Capítulo 3 - Sorriso Mordaz

150 17 99
                                    

Dragoș


Girei a taça cristalina entre minhas falanges, e assim, inspirei lentamente o aroma singular da bebida. Dei um sorriso ínfimo enquanto deleitava-me do momento, e inclusive, mirava o banquete fausto adiante. Uma bela monodia assolava meus ouvidos. Acabei por mirar os nobres, ritmados e absortos pela ária.

As fenestras estilo gótico emolduravam a venusta e extensa urbe subterrânea, e apesar de nenhum céu, suas luzes naturalmente aludiam às estrelas. Cortinas vermelho sangue pendiam nas paredes e sanefas de tecido as decoravam, assim como vitrais adornavam janelas.

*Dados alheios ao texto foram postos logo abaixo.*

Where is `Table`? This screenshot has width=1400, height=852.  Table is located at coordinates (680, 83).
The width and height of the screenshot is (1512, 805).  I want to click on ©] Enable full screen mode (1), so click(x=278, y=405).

Solenidades normalmente não me apraziam, era suspeito a falar. Porém, tal se encontrava... cabível. Apesar de ter estado de bom humor, nenhum detalhe fora do lugar seria perdoável.

Dei um sorvo vagaroso e vislumbrei o salão. Reparei nos objetos próximos, como candelabros e castiçais; não lustrosos o bastante. Semicerrei as pálpebras em puro dissentimento.

Antes, reclinado sobre o encosto, curvei-me desgostoso. Pousei o cálice sobre a ampla mesa, segurei o suporte e o trouxe a mim. Um reflexo fosco se formara no metal, este que sequer reproduziu minha feição enfezada; meus olhos rubros não se passavam de dois círculos distorcidos e carmins.

— O que foi, Maiestate*? — Questionou a senhorita de cabelos castanho-escuros ao meu flanco, e assim, fitei suas feições. Minha futura noiva mantinha-se em seu lugar, e eu, no meu. A distância era respeitável.

— Os candelabros não estão polidos — respondi, sucinto. Fiz um breve hiato e mirei a peça metálica novamente, de cima a baixo. — Deveria ter se atentado aos detalhes.

Elodia ficou sem palavras, encolhida conforme gaguejava em seu próprio silêncio. Caso almejava me impressionar, fracassou miseravelmente. O rubor espalhou pelas suas bochechas, bem como seus olhos cinza encararam o piso de mármore. Era por isso que eu preferia fazer as coisas à minha maneira.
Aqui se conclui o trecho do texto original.